In a way, General Magic was onto something and investors
were lured by the promise of intelligent agents. Newspapers
use intelligent humans to sort and present information to
us. Humans and computers in concert are likely to create one
or two stable genres mining the web for us and providing us
the combination of the expected and the pleasantly
unexpected, for which we'll be willing to part with some of
our money. Which is another genre criterion.
BeDevTalk Summary
BeDevTalk is an unmonitored discussion group in which
technical information is shared by Be developers and
interested parties. In this column, we summarize some of the
active threads, listed by their subject lines as they
appear, verbatim, in the mail.
To subscribe to BeDevTalk, visit the mailing list page on
our web site: http://www.be.com/aboutbe/mailinglists.html.

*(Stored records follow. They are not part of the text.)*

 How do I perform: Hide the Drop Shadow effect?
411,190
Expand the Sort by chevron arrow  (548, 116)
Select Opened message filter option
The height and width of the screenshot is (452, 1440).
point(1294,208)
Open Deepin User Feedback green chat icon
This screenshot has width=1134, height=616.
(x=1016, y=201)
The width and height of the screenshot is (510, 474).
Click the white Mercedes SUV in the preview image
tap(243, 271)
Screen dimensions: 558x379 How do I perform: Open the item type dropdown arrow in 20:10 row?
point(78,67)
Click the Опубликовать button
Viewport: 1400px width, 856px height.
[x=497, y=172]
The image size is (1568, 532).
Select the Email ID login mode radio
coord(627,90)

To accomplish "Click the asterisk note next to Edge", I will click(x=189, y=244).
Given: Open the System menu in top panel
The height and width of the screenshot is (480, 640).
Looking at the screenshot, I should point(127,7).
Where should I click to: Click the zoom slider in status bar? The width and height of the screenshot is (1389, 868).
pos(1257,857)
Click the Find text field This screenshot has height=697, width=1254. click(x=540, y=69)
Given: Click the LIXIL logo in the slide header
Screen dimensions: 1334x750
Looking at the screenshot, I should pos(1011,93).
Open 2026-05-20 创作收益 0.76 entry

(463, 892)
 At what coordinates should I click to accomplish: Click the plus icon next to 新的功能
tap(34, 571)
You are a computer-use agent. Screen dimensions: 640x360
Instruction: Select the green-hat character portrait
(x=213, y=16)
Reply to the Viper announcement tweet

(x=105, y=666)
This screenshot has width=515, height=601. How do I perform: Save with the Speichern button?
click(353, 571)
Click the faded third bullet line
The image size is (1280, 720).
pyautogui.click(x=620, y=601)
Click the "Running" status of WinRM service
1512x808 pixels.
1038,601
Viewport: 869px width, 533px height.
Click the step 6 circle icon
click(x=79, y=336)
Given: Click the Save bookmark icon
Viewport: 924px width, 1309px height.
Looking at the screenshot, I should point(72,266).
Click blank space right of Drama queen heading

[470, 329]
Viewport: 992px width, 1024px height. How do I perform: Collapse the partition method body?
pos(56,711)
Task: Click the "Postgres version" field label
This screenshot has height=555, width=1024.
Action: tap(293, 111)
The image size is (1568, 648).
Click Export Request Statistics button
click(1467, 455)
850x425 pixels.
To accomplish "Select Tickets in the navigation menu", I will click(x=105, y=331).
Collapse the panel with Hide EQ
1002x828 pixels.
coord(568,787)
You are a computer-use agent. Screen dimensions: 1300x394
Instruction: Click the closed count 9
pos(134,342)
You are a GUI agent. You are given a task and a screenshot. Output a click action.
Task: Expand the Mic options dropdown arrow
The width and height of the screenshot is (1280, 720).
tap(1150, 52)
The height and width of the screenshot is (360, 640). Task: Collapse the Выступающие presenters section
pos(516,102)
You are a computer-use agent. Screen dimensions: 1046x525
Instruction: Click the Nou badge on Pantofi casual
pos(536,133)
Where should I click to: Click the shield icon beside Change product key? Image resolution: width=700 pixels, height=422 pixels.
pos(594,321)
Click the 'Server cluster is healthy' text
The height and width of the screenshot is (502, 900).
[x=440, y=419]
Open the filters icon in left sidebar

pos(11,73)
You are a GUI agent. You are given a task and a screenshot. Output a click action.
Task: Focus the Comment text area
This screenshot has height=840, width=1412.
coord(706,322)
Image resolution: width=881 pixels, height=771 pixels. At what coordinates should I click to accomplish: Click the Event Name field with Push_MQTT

- -----WEEK 2---------------------------
Subject: Fresh Programs
Scripting talk. Correspondents politely debated the merits
of REXX (and OREXX), Java, Python, and so on. At a higher
level, the one-language attitude was questioned: Some folks
would prefer an open scripting architecture, in which any
number of scripting languages are recognized. It was offered
that Be must (at least) standardize the scripting interface
at the application port (AKA socket) level.
- -----WEEK 2---------------------------
Subject: Injecting input into the app_server stream
Methods for polling and calibrating joysticks were
discussed.
- -----WEEK 2---------------------------
Subject: 603e vs DSP
More performance comparisons between the PPC family (the
603e, specifically) and dedicated DSP chips.
- -----WEEK 2---------------------------
Subject: 3D GUI talk
Subject: 3D SPACE
Subject: GUI
More discussion of the possibility of a three-dimensional
desktop. The score so far: Everyone pretty much hates messy
overlapping windows -- anything that can improve this fact
of life is appreciated. 3D, obviously, holds promise in this
area, but most correspondents are a bit skeptical of the
intuitiveness of a full 3D workspace. The provicts argue
that we live in a 3D world, so intuition should be on the
side of a 3D GUI; convicts grant this point, but then score
a right to the jaw by reminding us that our input devices
aren't designed for 3D. (Now, if we had e-gloves...)
A number of counterproposals and fine-tunings were also
offered: "2.5" dimensions, a torus desktop, multiple
(networked) computers connected to the same three-
dimensional workspace, and so on.
- -----NEW---------------------------
Subject: A must Read Article for All
A recent article by Simson Garfinkle in which Mr. Garfinkle
critiqued the Be GUI was met with some beg-to-differism.
After the initial "who does he think he is?" bent, the
thread itself became a constructive criticism of certain
aspects of the GUI.
- -----NEW--------------------------
Subject: Newsletter #48
AKA: Asynch IO
Last week, JLG pointed readers to a couple of articles that
spoke to the Be/Apple rumors. Many correspondents took issue
with the content of one of the articles, in which Gil Amelio
portrayed the BeOS as less-than-real-time and I/O-
challenged. This led to a broader discussion of threads vs
asynchronous I/O.
- -----WEEK 2--------------------------
Subject: BeAPI design flaw? BControl.Invoke() and
A discussion of methods for getting mouse events: Is polling
for mouse movement acceptable? What about blocking in the
main loop while waiting for a mouse move event?
- -----NEW---------------------------
Subject: DR9 Filesystem Features
Many contributors pleaded for an overview of DR9 file system
features. Dominic Giampaolo, the Italian half of Be's
international file system team, complied.